Stored data:

== == ==

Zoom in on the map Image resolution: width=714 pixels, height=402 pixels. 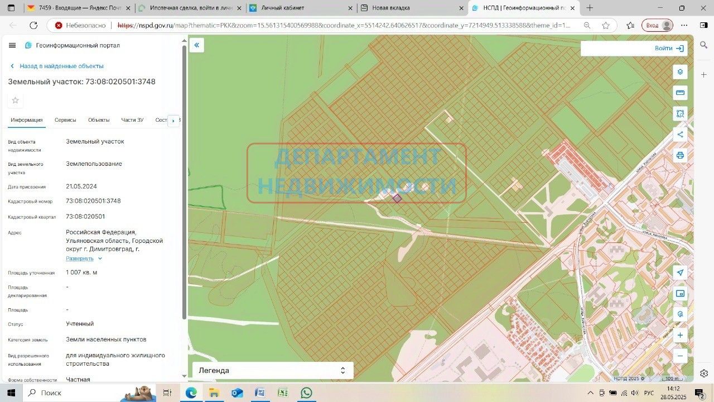point(680,336)
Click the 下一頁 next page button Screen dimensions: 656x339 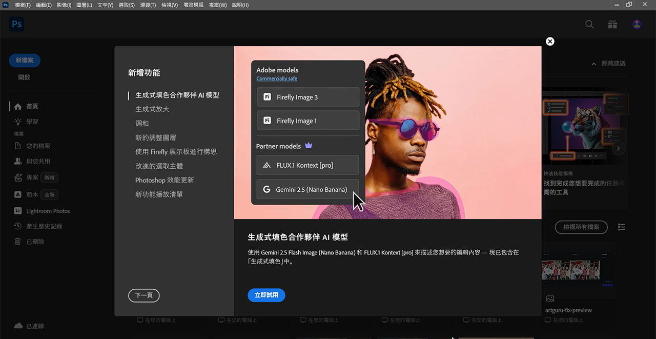(x=144, y=295)
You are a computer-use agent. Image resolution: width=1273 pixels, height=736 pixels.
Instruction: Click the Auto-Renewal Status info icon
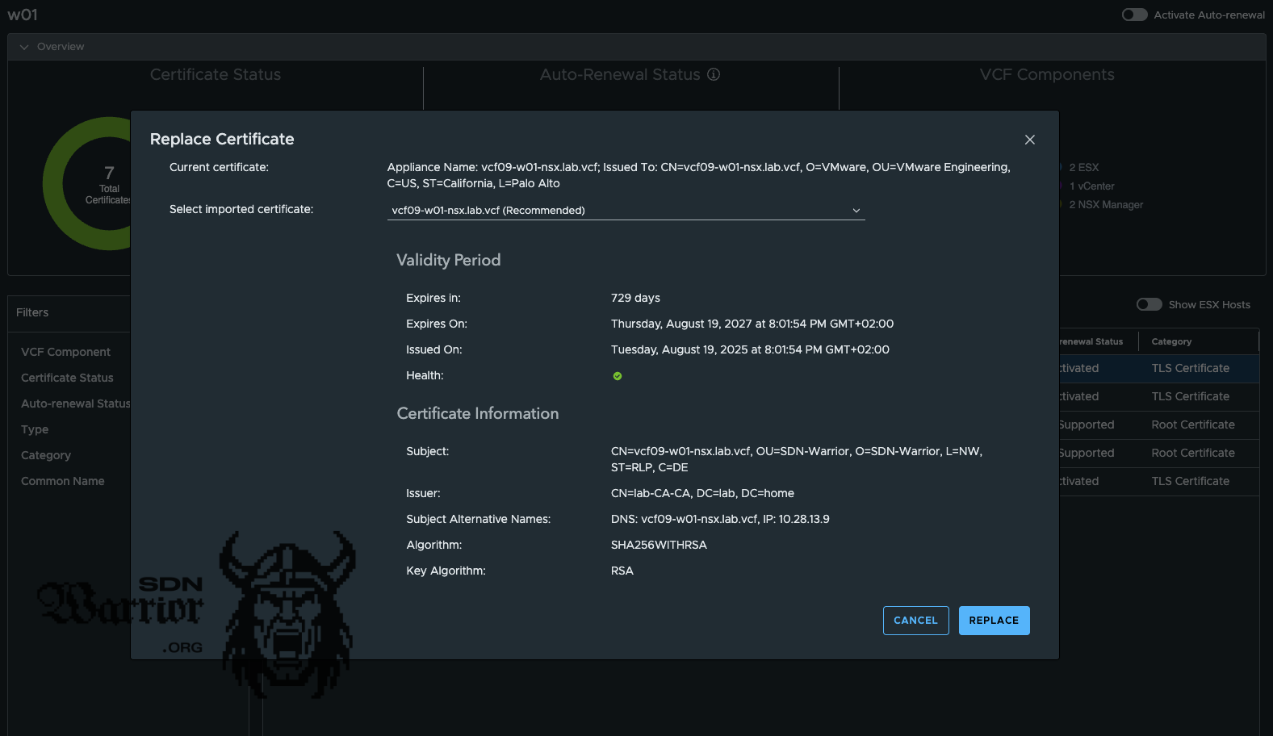click(x=714, y=74)
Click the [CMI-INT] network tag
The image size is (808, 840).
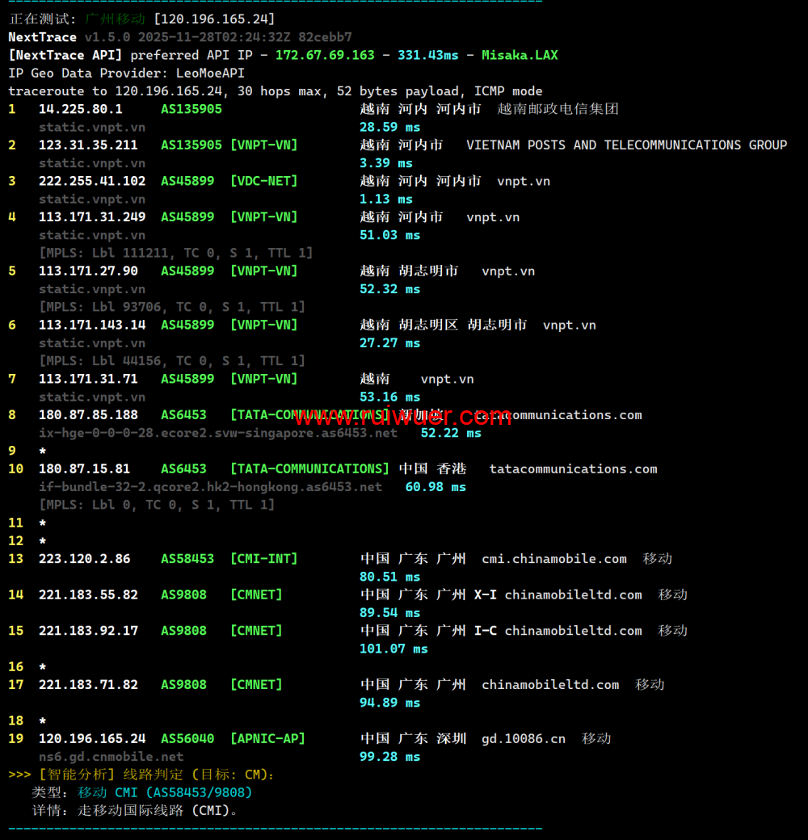tap(263, 559)
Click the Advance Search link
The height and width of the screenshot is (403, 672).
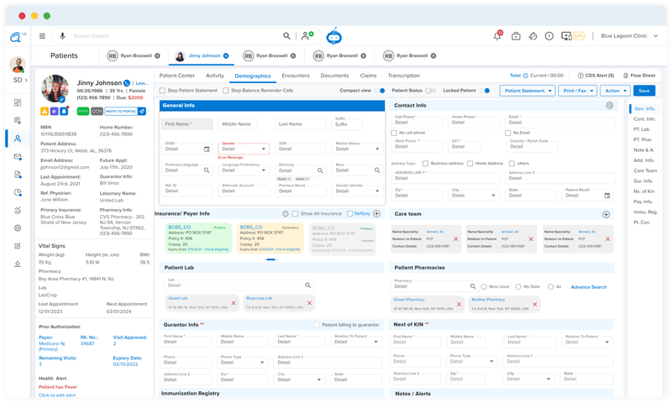click(x=588, y=287)
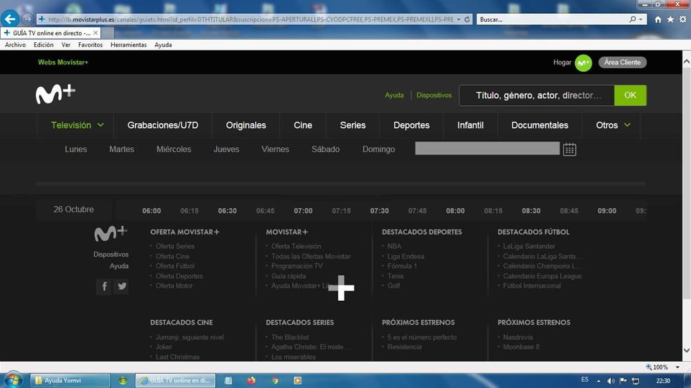Expand the Televisión dropdown menu
Screen dimensions: 691x388
77,125
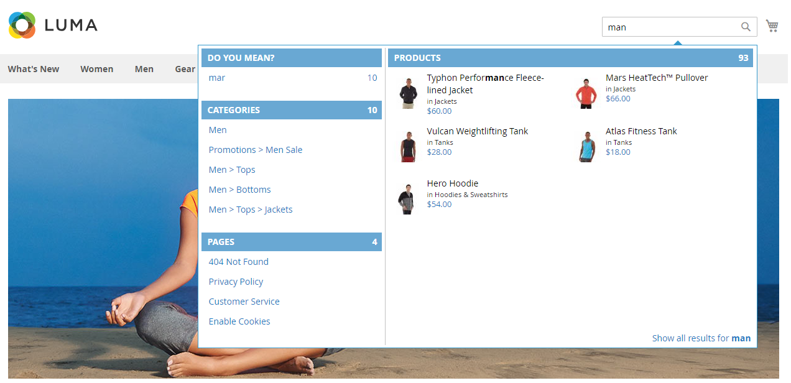This screenshot has height=383, width=791.
Task: Open the Atlas Fitness Tank thumbnail
Action: [586, 147]
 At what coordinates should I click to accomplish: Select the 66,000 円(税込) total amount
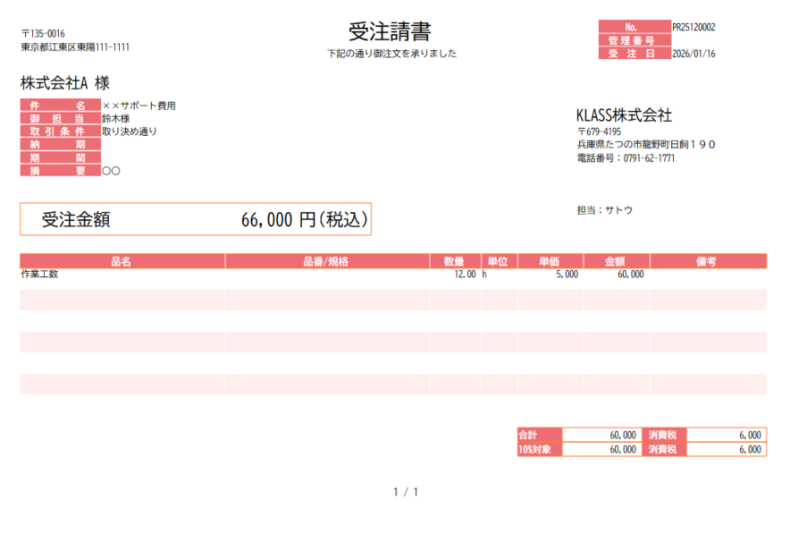[x=303, y=220]
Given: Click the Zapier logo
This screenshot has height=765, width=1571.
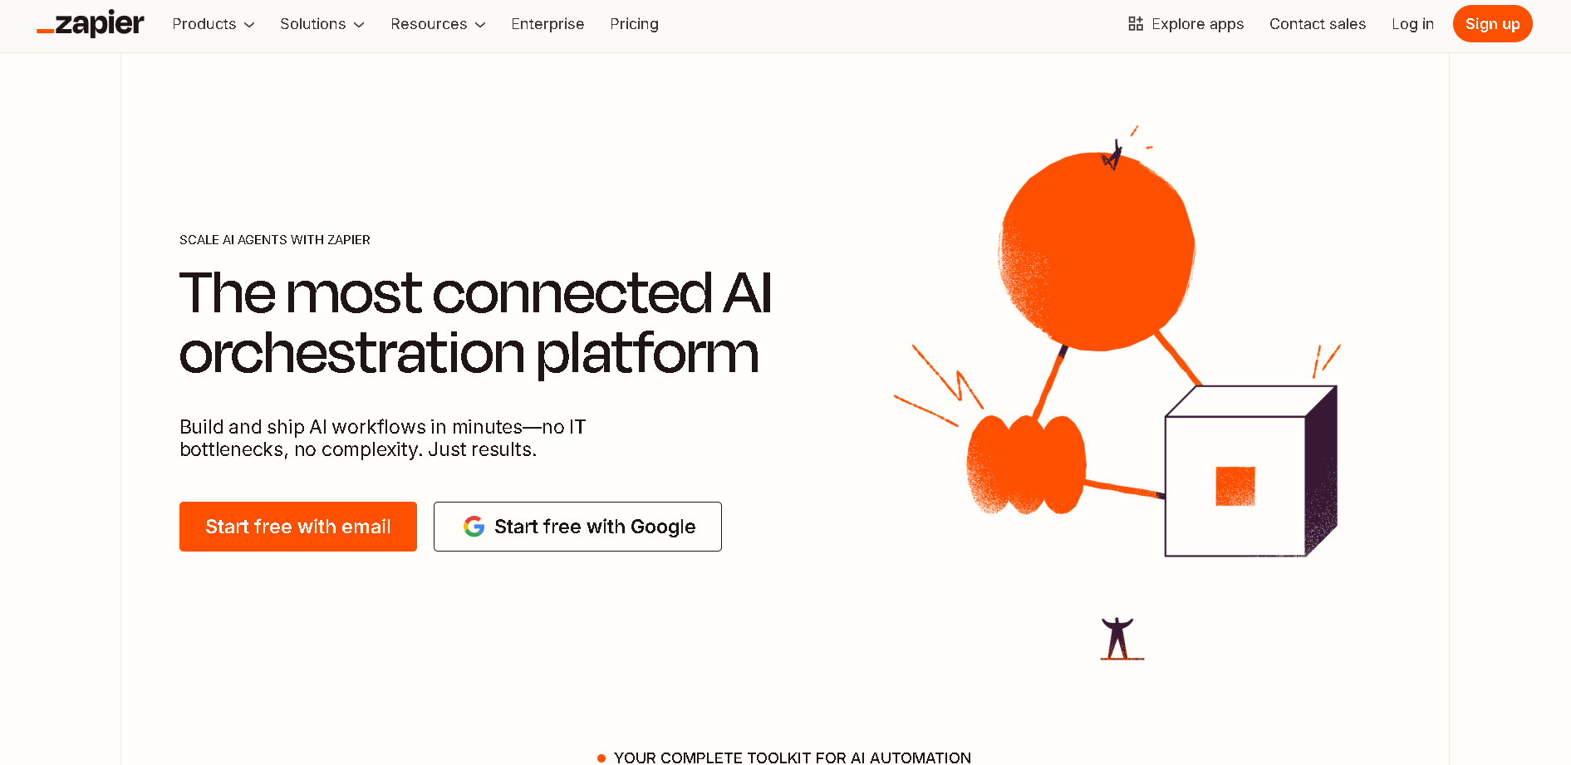Looking at the screenshot, I should tap(89, 23).
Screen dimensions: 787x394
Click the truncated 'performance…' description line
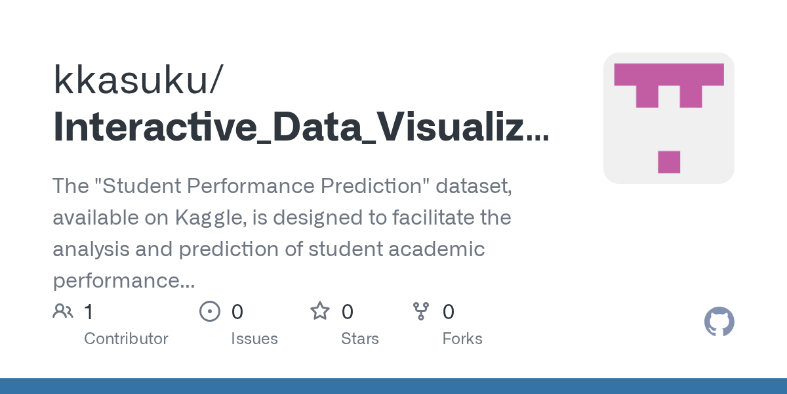point(123,282)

== == ==

Exercise details:
Nothing but the lines from the line containing "Click the Advance Search link" through the end of the data, both ends included, is to be reproduced, exactly as written and without the pictures.

Answer to this task:
Click the Advance Search link
The height and width of the screenshot is (403, 672).
click(x=588, y=287)
Expand the Televisión dropdown menu
Screen dimensions: 691x388
77,125
This screenshot has height=383, width=791.
Task: Open the Atlas Fitness Tank thumbnail
Action: [586, 147]
 At what coordinates should I click to accomplish: Select the 66,000 円(税込) total amount
[x=303, y=220]
Given: Click the Zapier logo
This screenshot has height=765, width=1571.
Looking at the screenshot, I should tap(89, 23).
Screen dimensions: 787x394
Click the truncated 'performance…' description line
point(123,282)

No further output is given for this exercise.